AD PERPETUAM REI MEMORIAM

Nicolas Diot
1744-1803

Portrait

De M. DIOT, Évêque
Constitutionnel du Département
de la Marne,
tracé par lui-même

 

Ou

Copie d’une lettre de ce digne Prélat, écrite de son humble retraite de Champigny, près Reims, à l’un de ses amis, dans laquelle il lui peint la situation de son âme, luttant contre le malheur, et appréciant, avec l’œil de la Religion, les biens et les honneurs de ce monde.
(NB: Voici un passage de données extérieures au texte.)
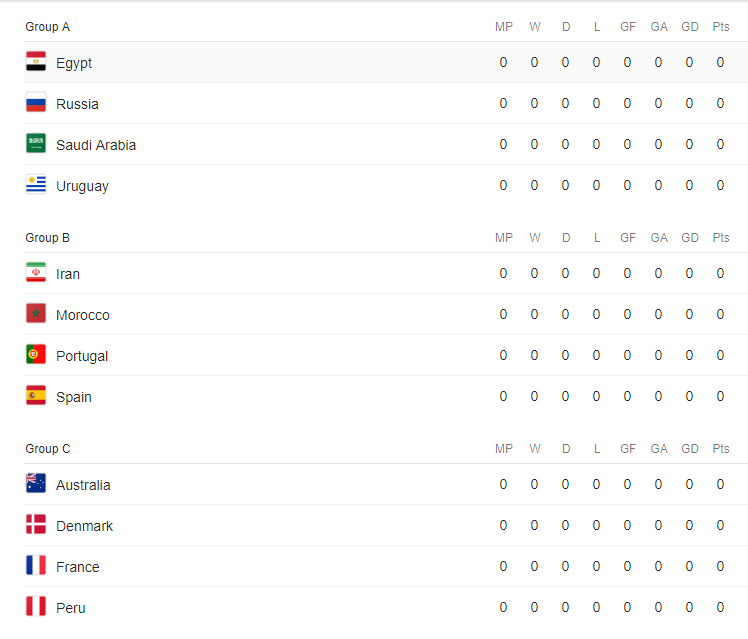The height and width of the screenshot is (639, 748).
Task: Click the Saudi Arabia flag icon
Action: point(36,144)
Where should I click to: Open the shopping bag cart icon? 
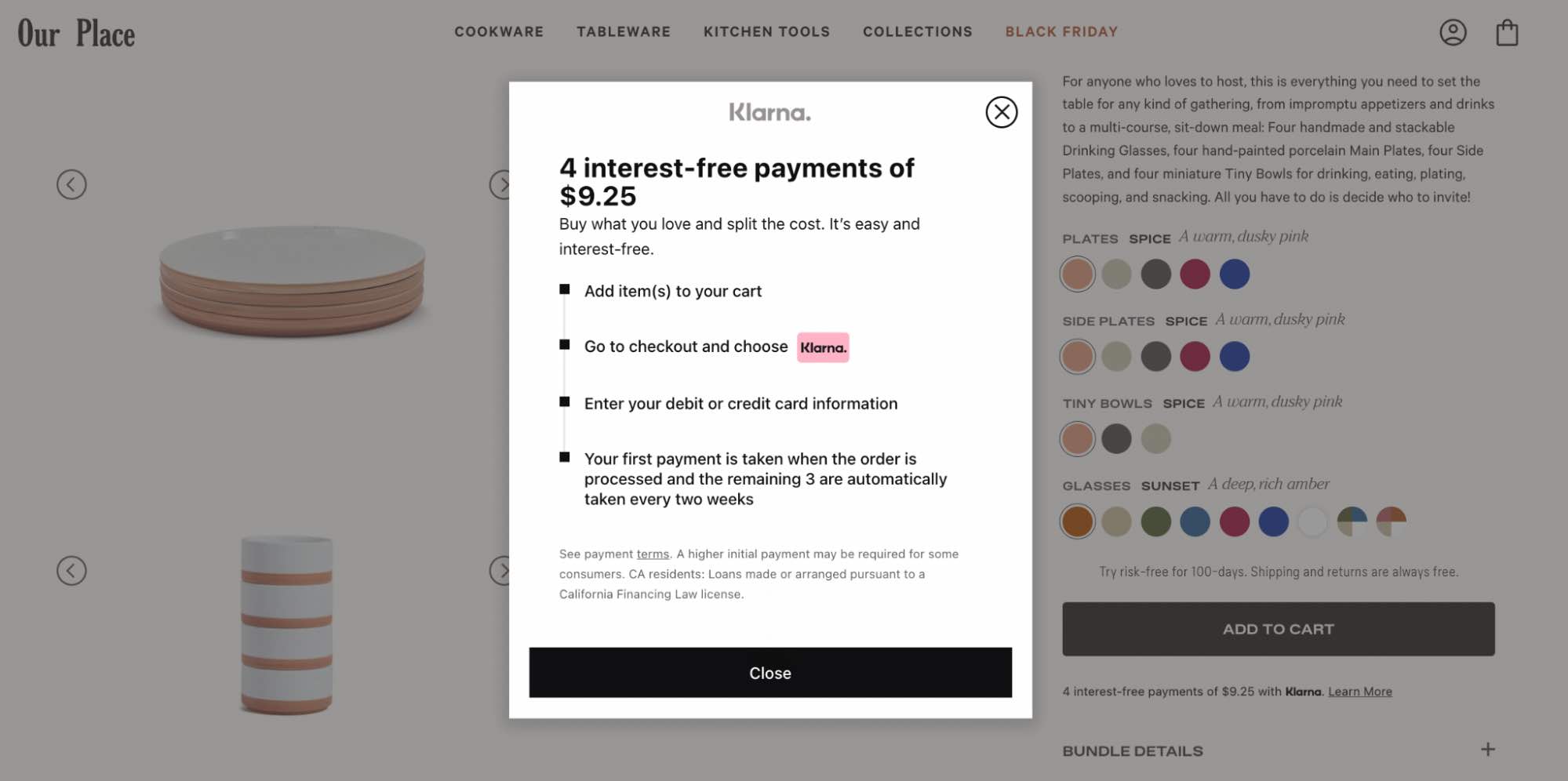[1506, 32]
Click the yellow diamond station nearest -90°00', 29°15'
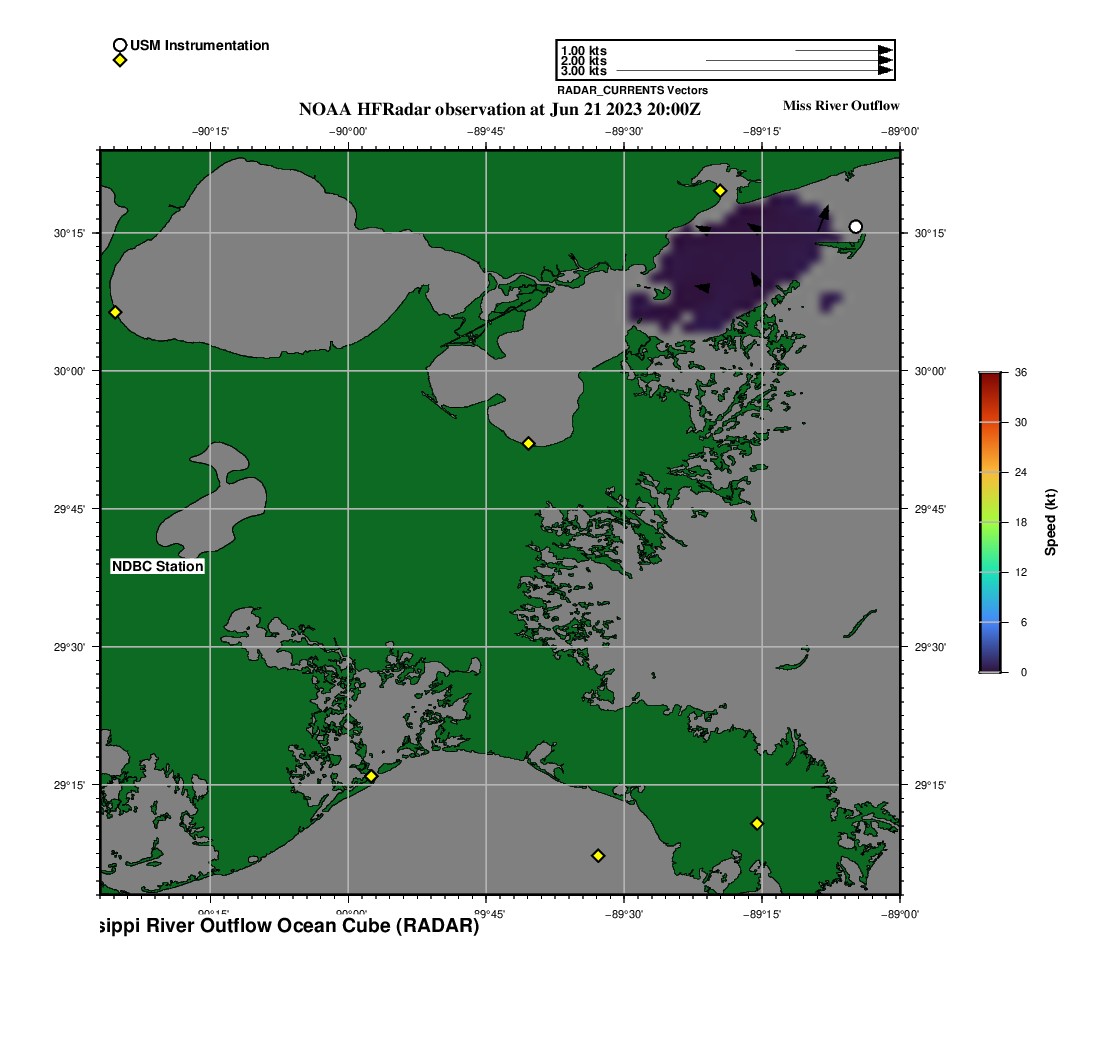 coord(371,776)
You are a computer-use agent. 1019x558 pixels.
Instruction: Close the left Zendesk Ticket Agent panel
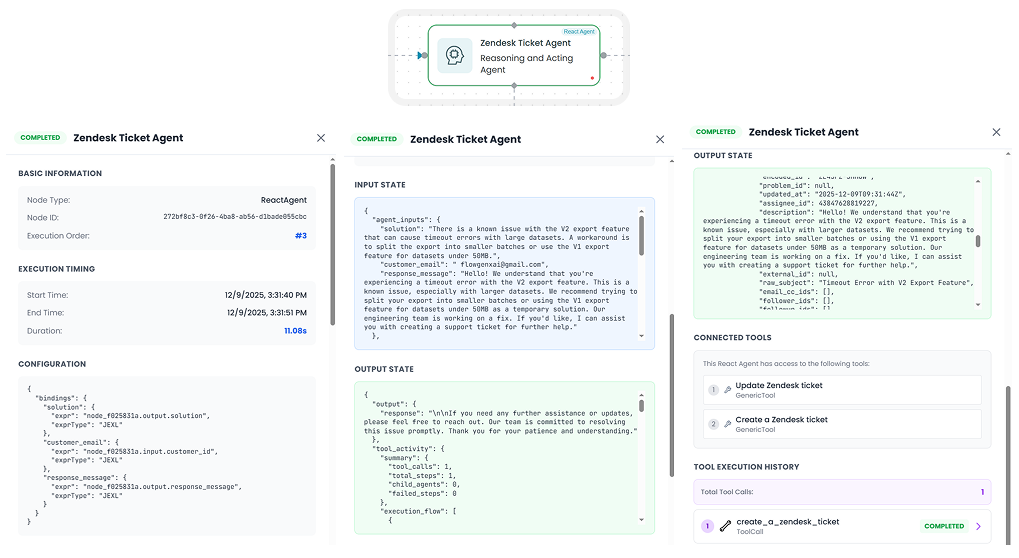click(x=321, y=138)
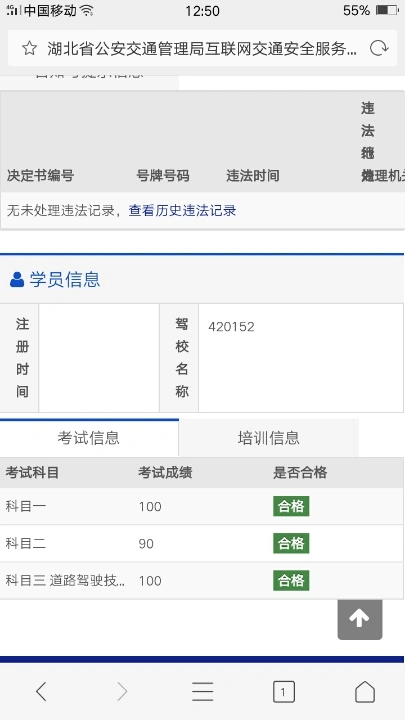The image size is (405, 720).
Task: Tap the bookmark star icon
Action: (x=29, y=48)
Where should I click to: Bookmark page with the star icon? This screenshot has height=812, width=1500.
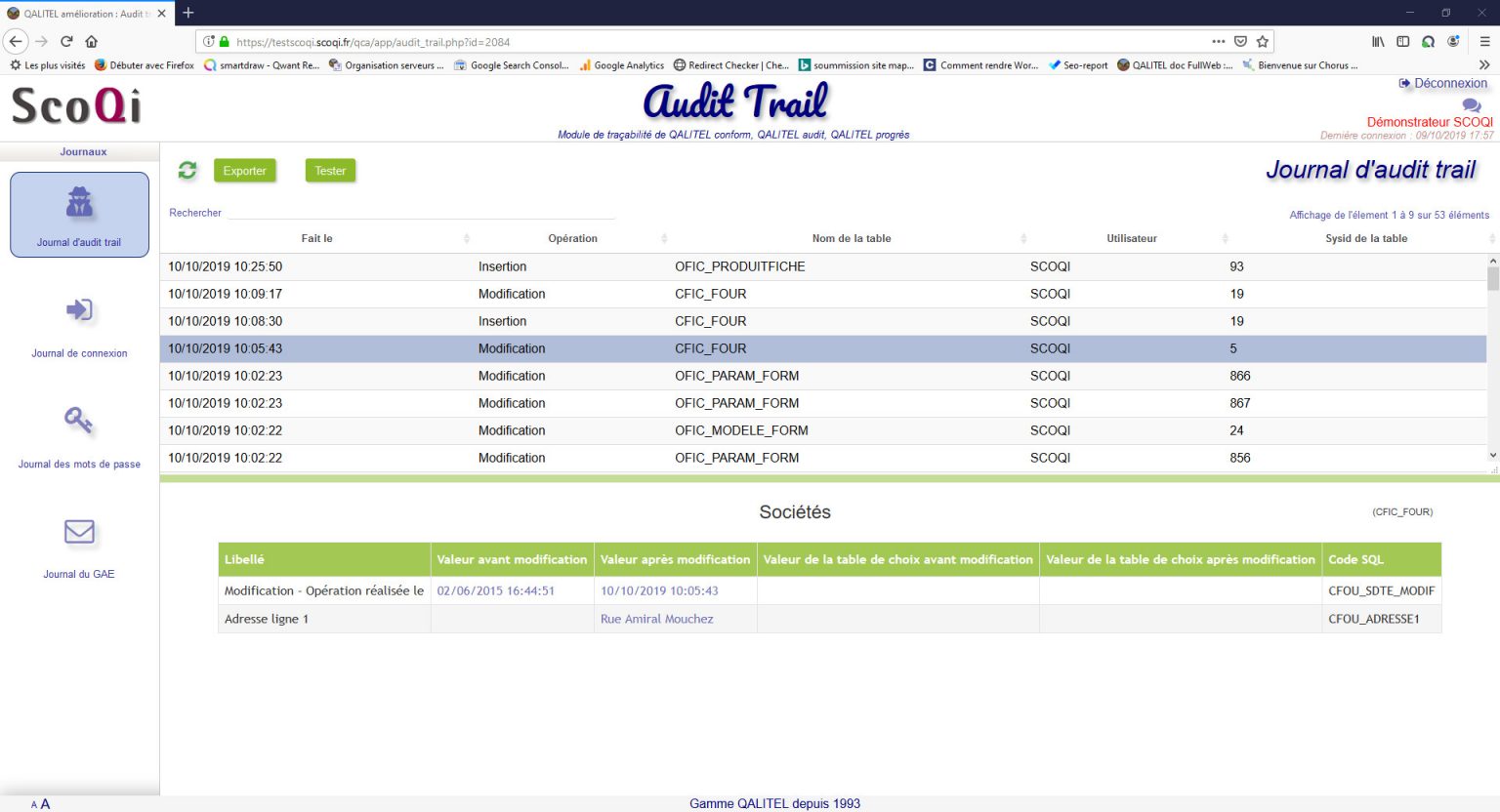(x=1263, y=42)
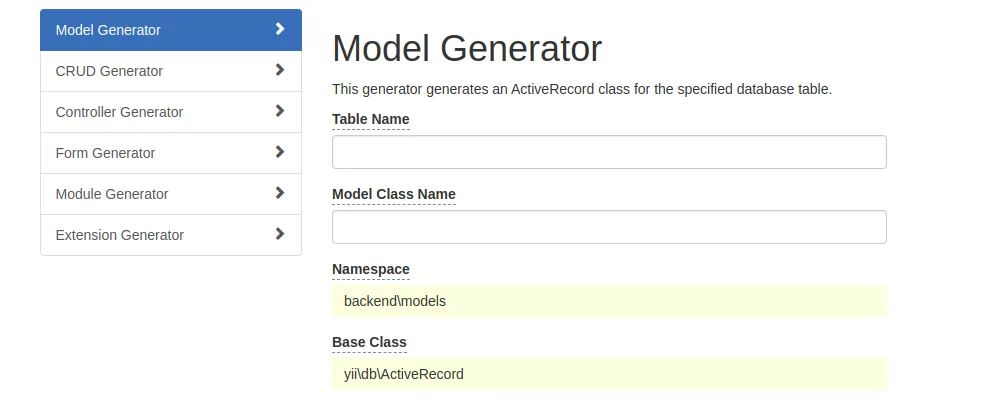
Task: Select CRUD Generator from the sidebar
Action: [109, 71]
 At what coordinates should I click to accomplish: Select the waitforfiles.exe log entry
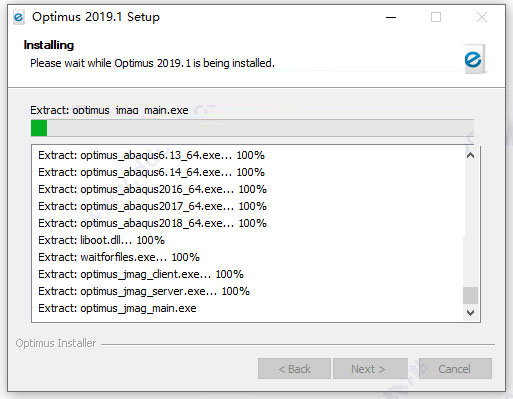tap(119, 257)
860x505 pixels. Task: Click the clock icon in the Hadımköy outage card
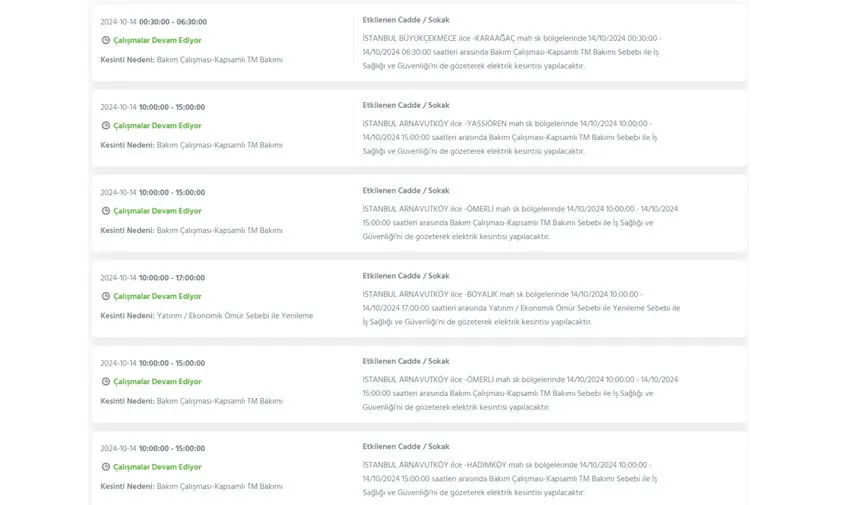[x=106, y=467]
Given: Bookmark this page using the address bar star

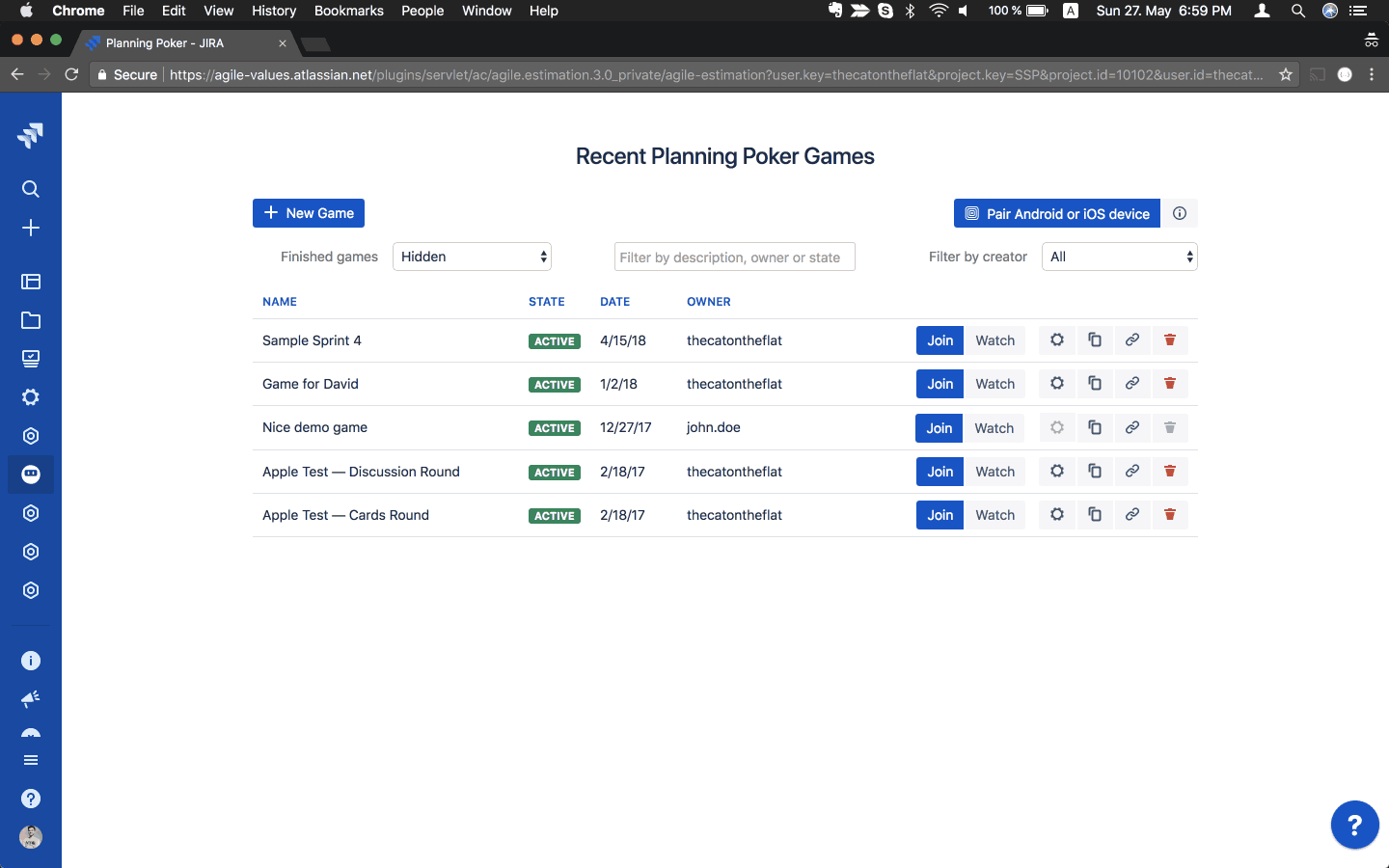Looking at the screenshot, I should point(1285,73).
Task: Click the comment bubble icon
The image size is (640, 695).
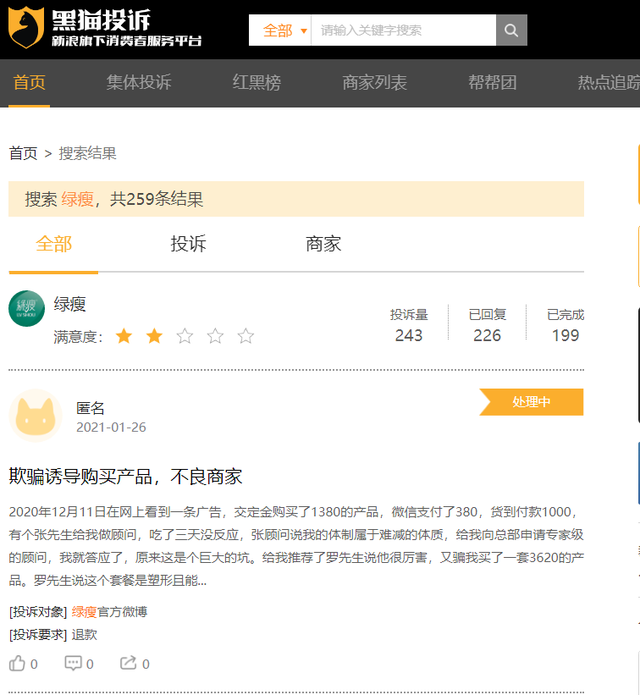Action: [73, 663]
Ce petit écrit est un tableau dessiné des couleurs les plus fraîches et les plus vraies. On y remarque avec plaisir une touche fine, légère et agréable, qui peint au naturel l’âme, l’esprit et le cœur de l’Auteur. L’homme sans prévention y admirera le Prélat religieux, le philosophe chrétien, l’écrivain éloquent, le citoyen aimable, dont les grâces enjouées percent à travers les angoisses de la douleur, En le lisant, on se sent pénétré d'attendrissement et d'admiration pour l'homme rare que nous pleurons, et qui emporta trop tôt nos regrets amers et l’estime la mieux méritée.

Cette lettre précieuse est à nos yeux le meilleur Panégyrique qu'on puisse hasarder en l'honneur du défunt. Nous le dédions à tous les gens de bien ; il nous tarde de laisser parler l'auteur : écoutons-le.

* * * * *

Vous me demandez, mon ami, ce que je puis faire dans ma solitude. Je vais vous l'apprendre en deux mots ; rien, ou fort peu de choses : des prônes pour des villageois, quelques lettres pour mes affaires ou pour mes amis, beaucoup de lectures et de réflexions pour moi. Dans ma position, la ressource d'une philosophie chrétienne me devient chaque jour plus nécessaire. Les années s'amassent sur ma tête ; les infirmités viendront avec l'âge ; la misère est déjà arrivée ; l'espoir d'un meilleur sort est à peu près évanoui : c'est plus de matière qu'il n'en faut pour exercer sa raison et sa religion : c'est le cas de chercher en soi-même un bonheur qu'on ne peut plus trouver hors de soi. Heureusement, je rentre sans peine dans mon âme, parce que je la sens exempte de ces passions et de ces vices qui engendrent les remords, et dont l'homme devrait rougir, quant il n'en aurait d'autres témoins que les yeux de sa conscience. N'allez pas croire cependant que j'aie la ridicule prétention d'être sans défaut. Où n'en trouve-t-on pas dans ce monde ? L'astre du jour lui-même a ses taches. Je veux seulement dire que les miens sont de ceux qui n'empêchent pas de vivre en paix avec soi, parce qu'ils sont une suite naturelle de notre ignorance et de notre faiblesse. Combien je plains ceux qui en ont d'autres à se reprocher !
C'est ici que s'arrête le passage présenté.